Jun. 23rd, 2012

fiat_knox: silhouette of myself taken at sunrise (Default)
"It is within that ambiguity that my brothers and I exist. We are dreamers, shapers, singers and makers. We study the mysteries of laser and circuit, crystal and scanner. Holographic demons and invocations of equations. These are the tools we employ, and we know many things."

"Such as?"

"The true secrets. The important things.

"Fourteen words to make someone fall in love with you forever. Seven words to make them go without pain, or to say goodbye to a friend who is dying.

"How to be poor. How to be rich. How to ... rediscover dreams, when the world has stolen them from you."

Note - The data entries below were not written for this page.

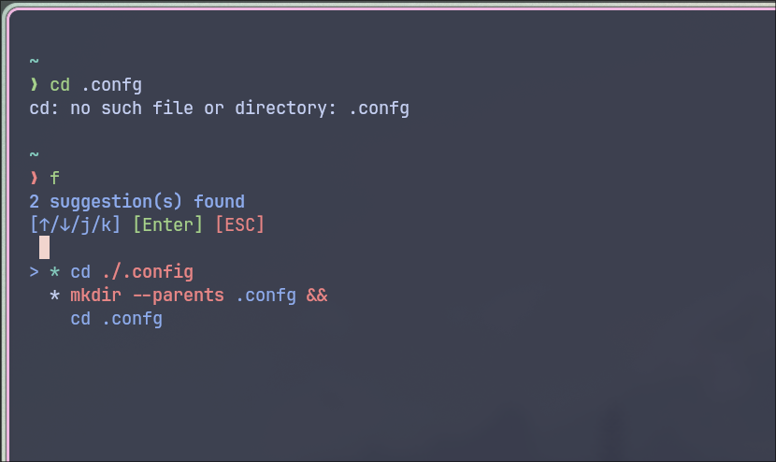Select the 'mkdir --parents .confg &&' suggestion
This screenshot has height=462, width=776.
(198, 296)
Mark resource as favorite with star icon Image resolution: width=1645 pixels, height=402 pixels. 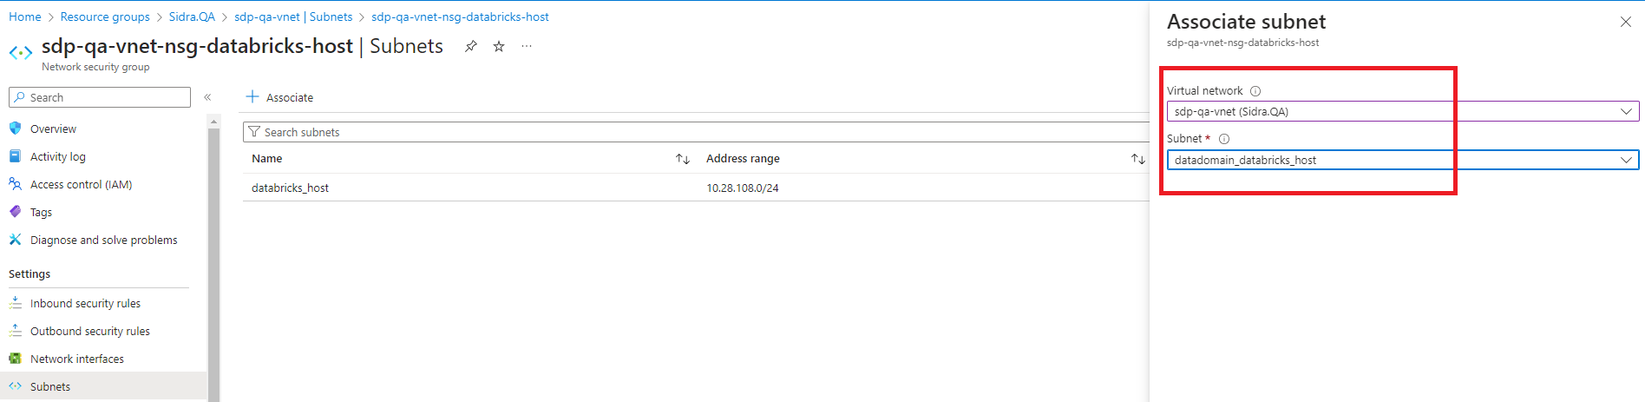click(499, 47)
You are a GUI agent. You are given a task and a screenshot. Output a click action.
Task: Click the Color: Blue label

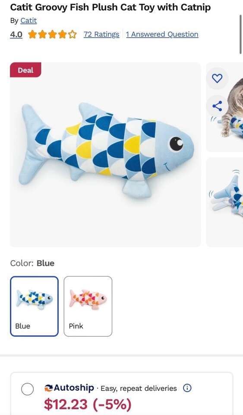32,263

-- Elric and Sheridan, "The Geometry of Shadows," Babylon 5, season 2

I was pretty heavily into B5, and also enormously heavily into Mage: the Ascension, back in the day. My all time favourite Tradition book was the holographic-covered Cult of Ecstasy Tradition book written by Phil Brucato.

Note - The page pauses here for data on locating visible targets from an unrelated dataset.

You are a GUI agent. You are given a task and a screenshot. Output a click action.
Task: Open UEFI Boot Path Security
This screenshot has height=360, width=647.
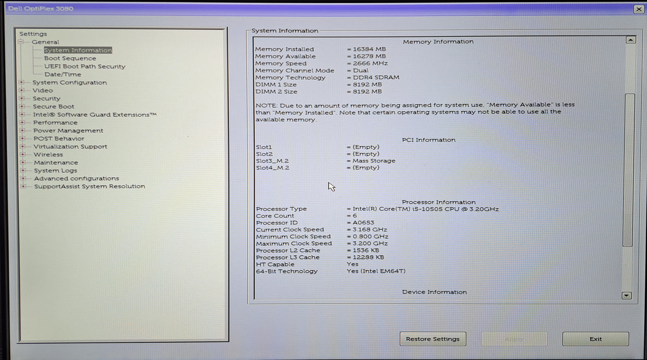(85, 66)
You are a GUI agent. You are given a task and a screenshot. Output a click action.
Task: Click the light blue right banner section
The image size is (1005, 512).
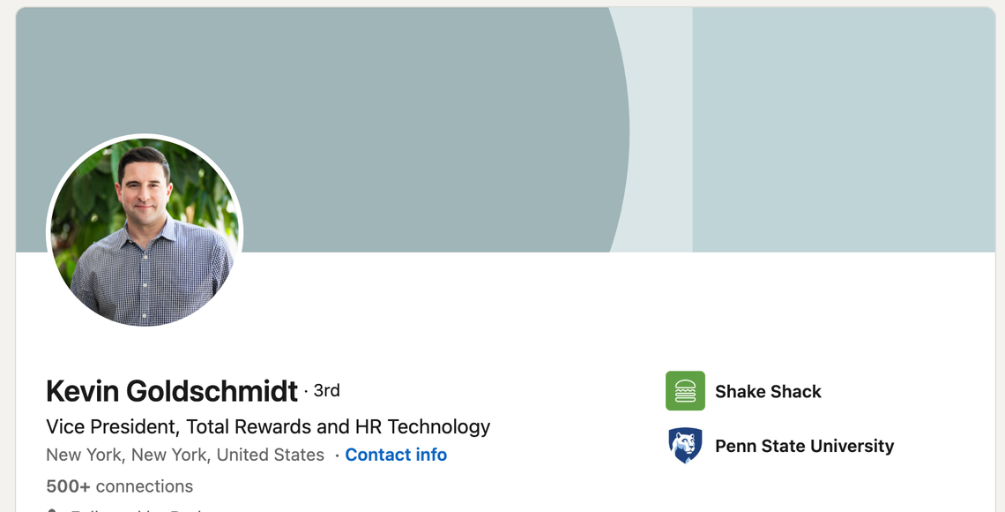click(x=842, y=132)
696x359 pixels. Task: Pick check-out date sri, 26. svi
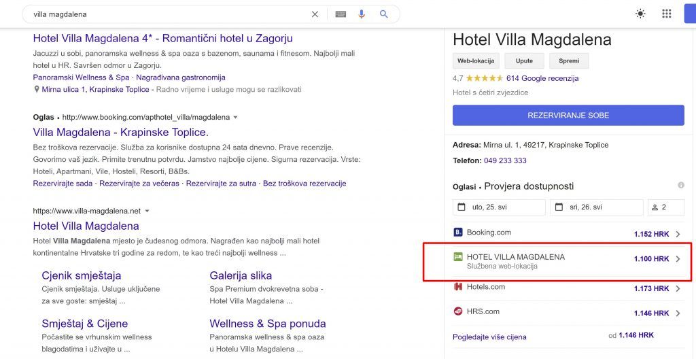click(x=596, y=207)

Gods, I loved Mage. I love Mage, I love B5 and I love the entire above episode - that, and the one with the Explorer ship that got lost in hyperspace, mostly because of Delenn's Saganesque speech about how we are all starstuff. "We are the universe made manifest, trying to figure itself out."

It has been some time since those delights were current in the world, white-hot and brilliant, shining beacons in my firmament. But in all that time their light has not diminished.

Nor has my life.

I spend my days and nights creating. I would like to get published some day, but in order to do that I might as well make a bunch of stuff available, even if online. Even if it nets me nothing, it's still my stuff, and I am proud of it, and I can create links to publishers so they can read, and decide for themselves whether they can give me a contract to write the awesome stuff I want to write that will be my vocation; the thing I do for a living.

And while it has been a very long time since I picked up that battered copy of Cult of Ecstasy, its cover is still holographic and shiny, its contents still beautiful in my mind, the line artwork by Leif Jones a reminder of an earlier, joyful time for me.

I was alone at that time. Between jobs. Between lovers. But I was brilliant inside. Shining. Resplendent. And the world never knew. The world could never know, because I was all too aware of the ignorance and violence which would have burned that brilliance out of me, turned me into an ash-filled husk like them, bereft of all joy.

Phil, I have learned the Code of Ananda and made it my own. JMS, I have learned how to be poor; how to be rich.

I have not "rediscovered my dreams when the world has stolen them from me." I have never allowed my dreams to be stolen from me. Furthermore, I have even helped others to rediscover theirs.

And that has been one of the purposes of my life.

Do you believe there is such a thing as magic?